Vertebral osteomyelitis, aka. spine infection or septic discitis, is an infection of the disc space that usually involves the discovertebral junction and can involve the epidural space, posterior elements and paraspinal soft tissues.1-3 Many different organisms can be the causative agent for an osteomyelitis; however, staphylococcus aureus is the most common, accounting for up to 90 percent of suppurative infections.Mycobacterium tuberculosis is a frequent non-suppurative organism involving the spine, with up to one-third of tuberculosis cases involving the skeleton.4 The primary focus of this discussion will be suppurative osteomyelitis. When indicated, there will be some discussion on tuberculosis as well.

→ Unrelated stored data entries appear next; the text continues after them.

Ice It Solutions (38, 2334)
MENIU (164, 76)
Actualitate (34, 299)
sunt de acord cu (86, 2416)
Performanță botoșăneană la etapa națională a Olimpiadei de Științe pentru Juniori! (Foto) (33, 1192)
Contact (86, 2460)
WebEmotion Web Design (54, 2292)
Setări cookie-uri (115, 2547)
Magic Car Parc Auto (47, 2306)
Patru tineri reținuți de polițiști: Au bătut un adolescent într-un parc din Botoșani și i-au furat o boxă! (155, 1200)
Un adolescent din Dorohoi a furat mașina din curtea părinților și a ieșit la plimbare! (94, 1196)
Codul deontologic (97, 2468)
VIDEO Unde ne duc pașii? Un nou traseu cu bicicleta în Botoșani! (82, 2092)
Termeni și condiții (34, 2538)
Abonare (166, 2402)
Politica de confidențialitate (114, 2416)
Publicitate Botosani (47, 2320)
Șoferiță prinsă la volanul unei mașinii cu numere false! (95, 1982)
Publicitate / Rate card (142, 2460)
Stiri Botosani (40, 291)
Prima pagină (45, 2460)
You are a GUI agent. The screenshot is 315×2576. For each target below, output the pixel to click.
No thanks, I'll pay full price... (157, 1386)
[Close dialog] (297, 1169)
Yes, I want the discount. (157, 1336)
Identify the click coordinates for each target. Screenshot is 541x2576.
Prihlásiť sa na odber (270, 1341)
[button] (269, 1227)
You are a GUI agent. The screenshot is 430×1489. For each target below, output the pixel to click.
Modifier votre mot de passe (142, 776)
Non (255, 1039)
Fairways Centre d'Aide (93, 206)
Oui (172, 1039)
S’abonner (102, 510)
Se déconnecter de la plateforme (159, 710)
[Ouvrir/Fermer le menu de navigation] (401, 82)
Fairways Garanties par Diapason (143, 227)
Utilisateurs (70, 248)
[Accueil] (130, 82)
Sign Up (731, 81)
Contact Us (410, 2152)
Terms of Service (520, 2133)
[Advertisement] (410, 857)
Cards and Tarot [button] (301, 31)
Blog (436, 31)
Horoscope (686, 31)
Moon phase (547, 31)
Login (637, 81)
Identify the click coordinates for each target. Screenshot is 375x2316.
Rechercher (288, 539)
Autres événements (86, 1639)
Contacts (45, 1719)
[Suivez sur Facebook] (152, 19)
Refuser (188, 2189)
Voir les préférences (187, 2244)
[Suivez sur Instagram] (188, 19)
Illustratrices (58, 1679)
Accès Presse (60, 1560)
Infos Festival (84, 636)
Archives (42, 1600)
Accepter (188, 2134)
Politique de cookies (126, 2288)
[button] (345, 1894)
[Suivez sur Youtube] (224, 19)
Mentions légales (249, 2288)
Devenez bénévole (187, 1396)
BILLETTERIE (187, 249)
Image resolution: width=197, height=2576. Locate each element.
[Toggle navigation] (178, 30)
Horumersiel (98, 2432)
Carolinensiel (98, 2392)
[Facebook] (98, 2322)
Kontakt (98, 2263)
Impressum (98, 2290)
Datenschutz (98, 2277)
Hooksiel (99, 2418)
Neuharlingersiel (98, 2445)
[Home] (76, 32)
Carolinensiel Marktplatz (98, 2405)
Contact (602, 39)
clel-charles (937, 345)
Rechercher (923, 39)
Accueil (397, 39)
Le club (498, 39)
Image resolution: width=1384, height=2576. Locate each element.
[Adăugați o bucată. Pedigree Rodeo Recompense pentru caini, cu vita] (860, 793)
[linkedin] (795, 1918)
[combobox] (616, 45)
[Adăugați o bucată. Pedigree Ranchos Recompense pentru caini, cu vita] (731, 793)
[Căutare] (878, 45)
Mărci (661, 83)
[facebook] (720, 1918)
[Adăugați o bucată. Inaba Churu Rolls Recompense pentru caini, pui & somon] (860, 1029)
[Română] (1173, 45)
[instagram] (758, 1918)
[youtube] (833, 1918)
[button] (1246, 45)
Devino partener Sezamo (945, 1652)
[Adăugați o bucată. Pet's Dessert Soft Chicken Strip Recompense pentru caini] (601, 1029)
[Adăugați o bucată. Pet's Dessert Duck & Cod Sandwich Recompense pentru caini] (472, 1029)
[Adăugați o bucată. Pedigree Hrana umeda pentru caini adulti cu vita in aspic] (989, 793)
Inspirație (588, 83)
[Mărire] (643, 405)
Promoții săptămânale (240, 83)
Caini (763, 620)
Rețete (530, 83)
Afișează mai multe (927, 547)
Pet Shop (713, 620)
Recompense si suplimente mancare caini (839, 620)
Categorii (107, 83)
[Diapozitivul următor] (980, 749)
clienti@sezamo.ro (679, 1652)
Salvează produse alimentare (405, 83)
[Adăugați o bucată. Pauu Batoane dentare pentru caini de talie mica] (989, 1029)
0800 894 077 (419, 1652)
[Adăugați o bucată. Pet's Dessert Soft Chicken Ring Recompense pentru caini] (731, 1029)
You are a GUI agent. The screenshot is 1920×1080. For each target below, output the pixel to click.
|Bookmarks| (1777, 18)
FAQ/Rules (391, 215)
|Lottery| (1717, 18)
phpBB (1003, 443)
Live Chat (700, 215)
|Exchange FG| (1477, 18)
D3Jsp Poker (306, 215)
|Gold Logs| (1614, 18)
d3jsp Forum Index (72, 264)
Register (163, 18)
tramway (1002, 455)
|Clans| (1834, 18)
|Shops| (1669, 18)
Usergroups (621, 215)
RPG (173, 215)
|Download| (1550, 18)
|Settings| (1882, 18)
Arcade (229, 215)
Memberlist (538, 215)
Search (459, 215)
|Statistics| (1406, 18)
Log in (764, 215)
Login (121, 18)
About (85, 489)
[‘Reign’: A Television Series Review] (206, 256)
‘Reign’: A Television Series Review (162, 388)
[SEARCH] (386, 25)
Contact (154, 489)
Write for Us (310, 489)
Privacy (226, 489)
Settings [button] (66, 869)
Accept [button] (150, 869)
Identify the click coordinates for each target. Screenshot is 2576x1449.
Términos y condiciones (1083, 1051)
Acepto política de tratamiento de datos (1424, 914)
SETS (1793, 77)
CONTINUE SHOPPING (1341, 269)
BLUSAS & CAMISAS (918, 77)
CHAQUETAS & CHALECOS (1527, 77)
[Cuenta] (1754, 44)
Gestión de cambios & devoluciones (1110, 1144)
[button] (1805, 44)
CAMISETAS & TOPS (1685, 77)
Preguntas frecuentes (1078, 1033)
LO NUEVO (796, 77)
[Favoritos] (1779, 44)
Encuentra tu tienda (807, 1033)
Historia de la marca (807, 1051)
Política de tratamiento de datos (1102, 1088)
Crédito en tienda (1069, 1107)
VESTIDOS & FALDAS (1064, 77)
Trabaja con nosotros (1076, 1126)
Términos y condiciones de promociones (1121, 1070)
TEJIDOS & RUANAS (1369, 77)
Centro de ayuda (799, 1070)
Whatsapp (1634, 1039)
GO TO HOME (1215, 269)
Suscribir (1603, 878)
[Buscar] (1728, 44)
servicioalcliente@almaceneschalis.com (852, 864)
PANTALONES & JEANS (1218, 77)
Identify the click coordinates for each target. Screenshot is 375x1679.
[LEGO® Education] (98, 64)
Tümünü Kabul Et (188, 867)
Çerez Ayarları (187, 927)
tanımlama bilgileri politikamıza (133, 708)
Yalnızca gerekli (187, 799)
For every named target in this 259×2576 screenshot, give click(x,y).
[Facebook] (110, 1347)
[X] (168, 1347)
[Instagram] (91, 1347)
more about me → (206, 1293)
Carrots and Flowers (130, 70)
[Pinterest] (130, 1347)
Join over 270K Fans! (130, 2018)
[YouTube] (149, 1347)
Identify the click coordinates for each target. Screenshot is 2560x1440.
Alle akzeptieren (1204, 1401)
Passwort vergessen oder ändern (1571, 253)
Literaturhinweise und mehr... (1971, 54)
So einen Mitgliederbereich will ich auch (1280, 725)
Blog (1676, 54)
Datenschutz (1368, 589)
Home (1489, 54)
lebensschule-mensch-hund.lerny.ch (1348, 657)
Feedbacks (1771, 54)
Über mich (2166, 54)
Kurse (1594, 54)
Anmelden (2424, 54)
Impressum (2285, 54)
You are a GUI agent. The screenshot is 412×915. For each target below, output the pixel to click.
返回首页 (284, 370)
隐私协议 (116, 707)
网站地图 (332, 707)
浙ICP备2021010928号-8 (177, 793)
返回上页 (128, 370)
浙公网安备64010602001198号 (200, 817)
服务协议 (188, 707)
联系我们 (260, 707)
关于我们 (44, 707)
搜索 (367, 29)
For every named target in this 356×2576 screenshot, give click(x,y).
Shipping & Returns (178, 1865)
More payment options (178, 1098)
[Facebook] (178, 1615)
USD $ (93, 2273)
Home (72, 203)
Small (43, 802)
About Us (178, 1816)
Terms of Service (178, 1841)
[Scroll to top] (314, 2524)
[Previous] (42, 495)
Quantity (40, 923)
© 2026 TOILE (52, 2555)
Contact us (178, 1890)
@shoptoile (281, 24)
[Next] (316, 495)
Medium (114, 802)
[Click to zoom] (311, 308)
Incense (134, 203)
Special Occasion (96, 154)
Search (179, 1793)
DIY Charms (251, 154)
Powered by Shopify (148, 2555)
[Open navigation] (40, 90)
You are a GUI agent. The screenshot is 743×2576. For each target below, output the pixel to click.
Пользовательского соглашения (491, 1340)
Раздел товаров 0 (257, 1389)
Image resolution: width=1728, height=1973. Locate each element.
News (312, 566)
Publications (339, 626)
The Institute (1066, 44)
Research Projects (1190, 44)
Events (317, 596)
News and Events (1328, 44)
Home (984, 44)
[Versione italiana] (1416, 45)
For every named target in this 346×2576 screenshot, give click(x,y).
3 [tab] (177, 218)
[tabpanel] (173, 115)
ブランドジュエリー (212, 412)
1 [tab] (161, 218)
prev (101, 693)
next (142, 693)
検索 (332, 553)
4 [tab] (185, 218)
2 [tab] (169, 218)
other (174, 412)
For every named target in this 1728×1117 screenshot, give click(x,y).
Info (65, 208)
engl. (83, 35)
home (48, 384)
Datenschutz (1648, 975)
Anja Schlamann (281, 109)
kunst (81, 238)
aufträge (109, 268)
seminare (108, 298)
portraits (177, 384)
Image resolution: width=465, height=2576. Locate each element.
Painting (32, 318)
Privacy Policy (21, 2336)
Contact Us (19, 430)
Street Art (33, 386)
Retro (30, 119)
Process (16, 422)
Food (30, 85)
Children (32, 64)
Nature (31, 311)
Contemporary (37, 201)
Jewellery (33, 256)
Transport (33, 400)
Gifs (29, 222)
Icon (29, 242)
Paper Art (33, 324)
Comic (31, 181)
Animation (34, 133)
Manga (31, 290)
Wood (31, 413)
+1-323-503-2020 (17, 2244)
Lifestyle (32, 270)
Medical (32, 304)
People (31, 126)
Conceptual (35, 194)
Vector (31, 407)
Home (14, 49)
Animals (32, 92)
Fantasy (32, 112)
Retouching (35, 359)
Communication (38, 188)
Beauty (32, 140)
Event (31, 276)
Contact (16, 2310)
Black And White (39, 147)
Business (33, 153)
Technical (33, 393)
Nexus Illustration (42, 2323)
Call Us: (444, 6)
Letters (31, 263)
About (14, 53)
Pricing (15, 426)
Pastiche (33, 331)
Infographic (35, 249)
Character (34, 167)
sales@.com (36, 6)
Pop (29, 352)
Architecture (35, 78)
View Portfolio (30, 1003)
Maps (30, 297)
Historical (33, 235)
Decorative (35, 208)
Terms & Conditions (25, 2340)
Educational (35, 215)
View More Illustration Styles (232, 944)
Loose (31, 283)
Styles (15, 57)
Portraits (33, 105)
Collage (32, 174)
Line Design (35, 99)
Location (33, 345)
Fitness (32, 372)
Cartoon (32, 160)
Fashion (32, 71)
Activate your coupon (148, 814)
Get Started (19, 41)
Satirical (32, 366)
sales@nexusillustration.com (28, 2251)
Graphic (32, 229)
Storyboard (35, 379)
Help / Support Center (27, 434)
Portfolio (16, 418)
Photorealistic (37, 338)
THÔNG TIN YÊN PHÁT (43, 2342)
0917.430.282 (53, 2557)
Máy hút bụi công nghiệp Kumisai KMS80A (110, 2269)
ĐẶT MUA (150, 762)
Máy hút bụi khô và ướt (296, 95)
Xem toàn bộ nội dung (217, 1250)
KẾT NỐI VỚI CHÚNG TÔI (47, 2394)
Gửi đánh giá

It has been reported that spinal involvement can account for 2 percent to 4 percent of all cases of osteomyelitis.1-3 The highest incidence occurs in males in the fifth and sixth decade of life, although infants, children and the elderly can be affected. Vertebral osteomyelitis is most commonly found in the lumbar spine, and then in the thoracic and cervical spine. It most commonly affects the vertebral body, not the disc space.3,4 It is common for the patient to report a recent infection (urinary tract, respiratory, skin), recent surgery (including dental work) or other recent medical procedures that involve instrumentation.2,3
Clinically, the patient presents with an insidious onset of back pain, with or without a fever.1-3 The pain may be localized, exasperated by movement, and throb while at rest. In addition, there may be neurologic findings with radicular, meningeal or spinal-cord involvement.1-3 The patient also may present with general fatigue, malaise and weight loss, and the back pain may be acute or chronic in nature. The patient may present anywhere from two weeks to six months following the initial onset of symptoms.1 Laboratory investigation will demonstrate an increased erythrocyte sedimentation rate (ESR), but nothing specific to indicate an infection.2,3
Plain-film radiographs will be indicated in the patient presentation described above. The findings can be variable and dependent upon the aggressiveness of the organism, resistance of the host and extent of involvement. Typical plain-film findings consist of: loss of intervertebral disc height; irregular vertebral endplates on both or one side of the disc; lytic destruction of the vertebral body, with or without collapse; kyphotic deformity; and paravertebral mass representing an abscess.2,3 Osteomyelitis from tuberculosis can have some additional plain-film findings, including sclerosis of the endplates and soft-tissue calcifications. The calcifications can be seen at the infection site, as well as within lymph nodes, the kidney and psoas muscle.1-4 In the early stages of the infection, plain films can be normal or the findings can resemble degenerative disc disease. Order advance imaging within two weeks if the patient is not responding to treatment. Although plain-film findings may suggest the diagnosis of vertebral osteomyelitis, magnetic resonance imaging is the modality of choice for confirmation.1-4
Once the diagnosis has been made, treatment can be initiated. Nonsurgical management is indicated for patients with minimal or no neurological deficits and no significant kyphotic deformity.5 It is imperative that the patient receive antibiotic therapy to destroy the organisms initiating the infection. This is done either orally or intravenously, depending upon the stage of the infection and health of the patient.1-3 Often, antibiotic therapy is initiated while the actual organism is being cultured for identification. This is done because of the high incidence of staphylococcus aureus as the underlying organism. If a different organism such as mycobacterium tuberculosis is identified, the course of therapy is altered and other medications are initiated. In the case of tuberculosis, antibiotic therapy can last six to 12 months to completely eliminate the organism from the body.1 When the patient develops neurologic findings with considerable damage to the disc and vertebral body, surgical decompression is typically performed, with the primary goal to improve the neurologic deficit, decrease the kyphosis and provide stabilization with bony fusion.5
Although spinal infections are not as common as appendicular skeletal infection, it is important to recognize vertebral osteomyelitis as a cause of back pain. In addition, being aware of the image findings, the appropriate modality to make the diagnosis and the expected therapy the patient will endure will assist us in managing our patients properly.
- Hopkinson N, Stevenson J, Benjamin S. A case ascertainment study of septic discitis: clinical, microbiological and radiological features. Q J Med, 2001:94;465-70.
- Resnick D, Niwayama G. Diagnosis of Bone and Joint Disorders, 3rd ed. Philadelphia: W.B. Saunders, 1995.
- Yochum T, Rowe L. Essentials of Skeletal Radiology, 3rd edition, Baltimore: Williams & Wilkins, 2005.
- De Vuyst D, Vanhoenacker F, Gielen J, et al. Imaging features of musculoskeletal tuberculosis. ER, August 2003;13(8):1809-19.
- Rezai A, Woo H, Errico T, Cooper P. Contemporary management of spinal osteomyelitis. Neurosurgery, May 1999;44(5):1018-25.